-- Opening Marker --

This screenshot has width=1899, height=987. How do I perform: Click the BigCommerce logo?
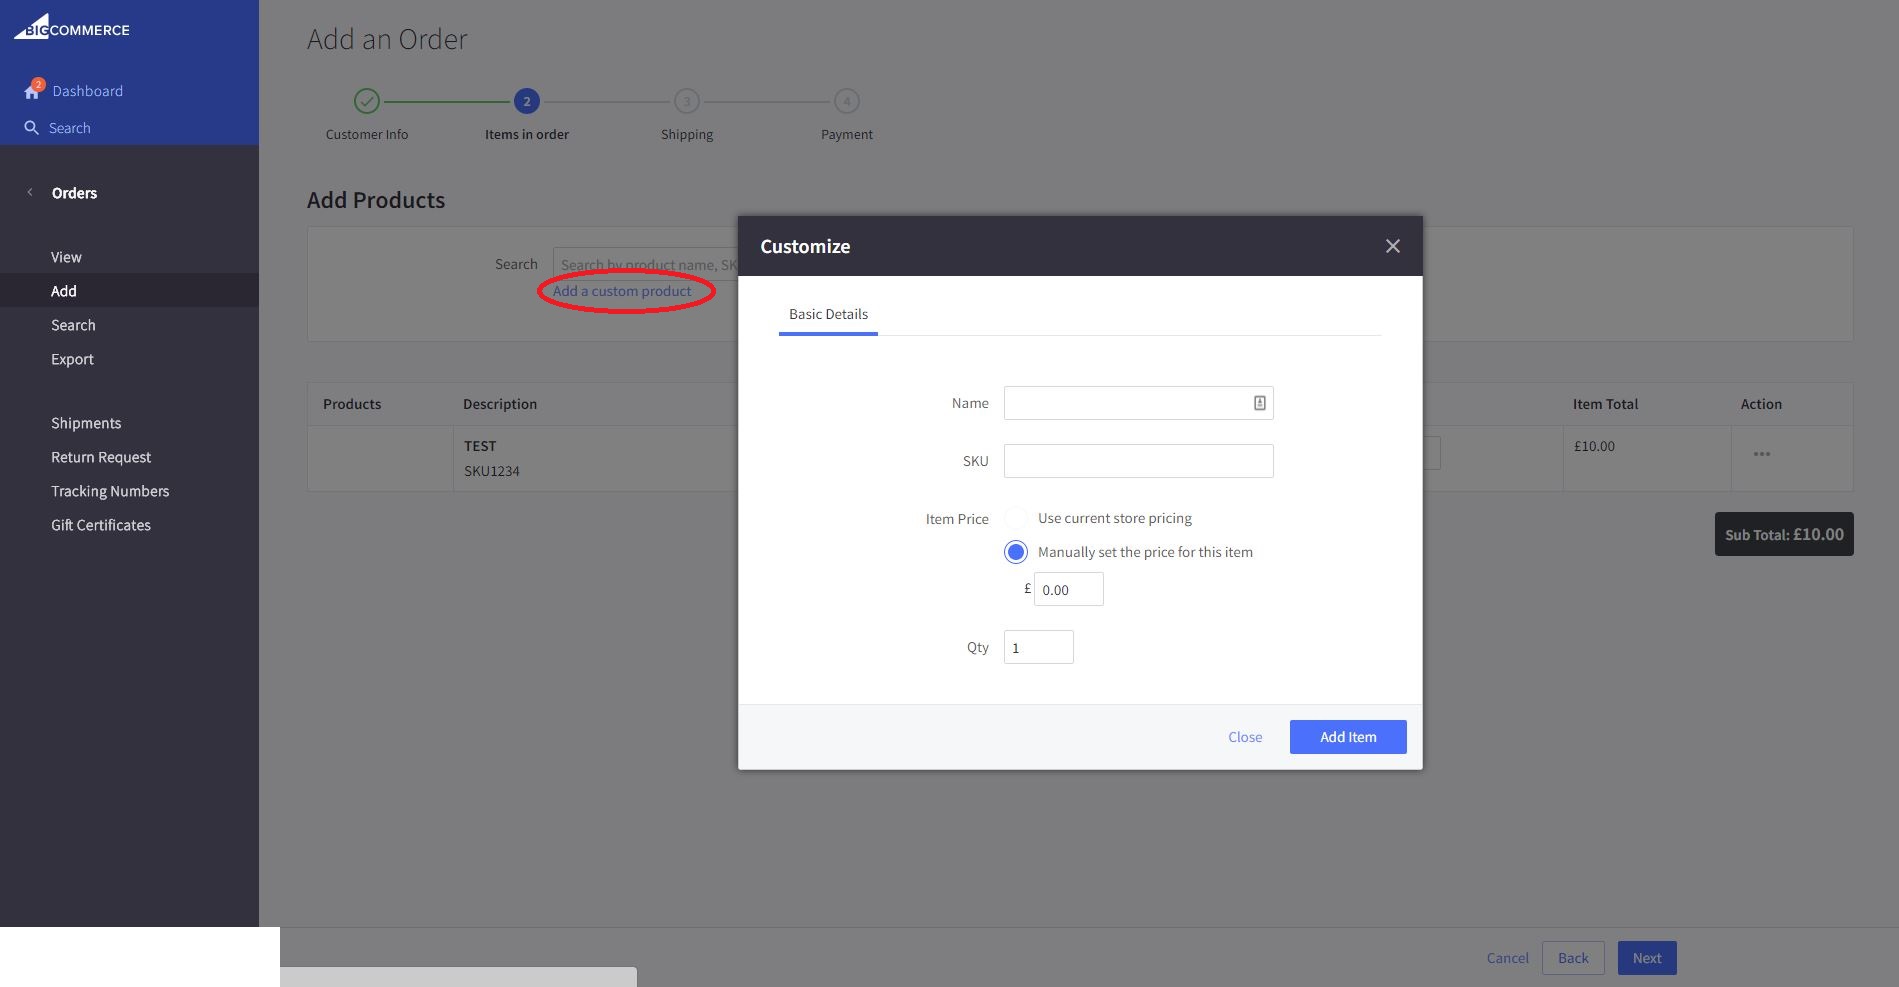pyautogui.click(x=71, y=28)
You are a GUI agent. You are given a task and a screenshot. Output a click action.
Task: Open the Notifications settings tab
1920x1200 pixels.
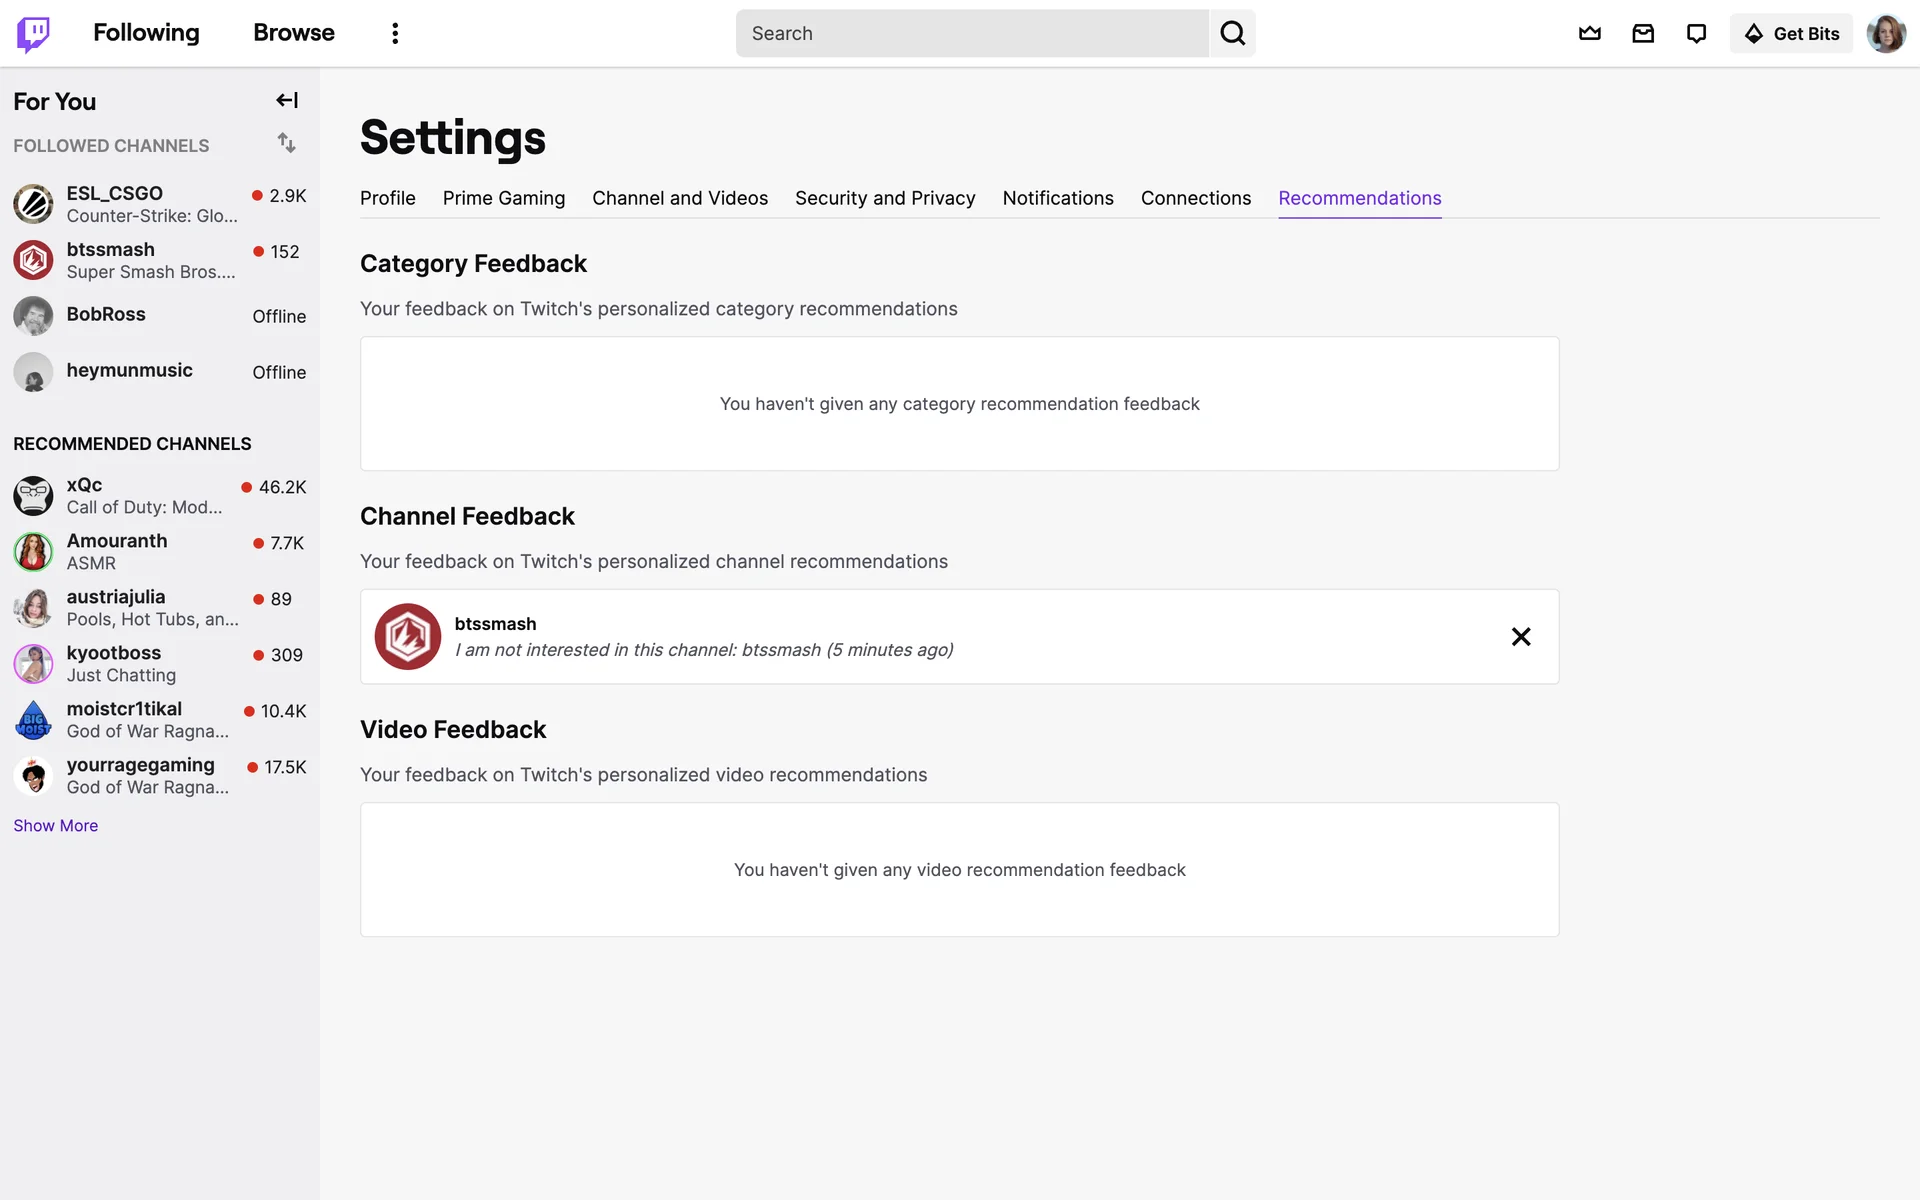pos(1058,198)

-- Closing Marker --

§ TASK TO COMPLETE:
Only the lines from the one containing "You are a GUI" through the last line of the entries above, both included, belong in the answer, written out exactly; pictures do not.

§ RESULT OF THE EXERCISE:
You are a GUI agent. You are given a task and a screenshot. Output a click action.
Task: Open the Notifications settings tab
1920x1200 pixels.
pos(1058,198)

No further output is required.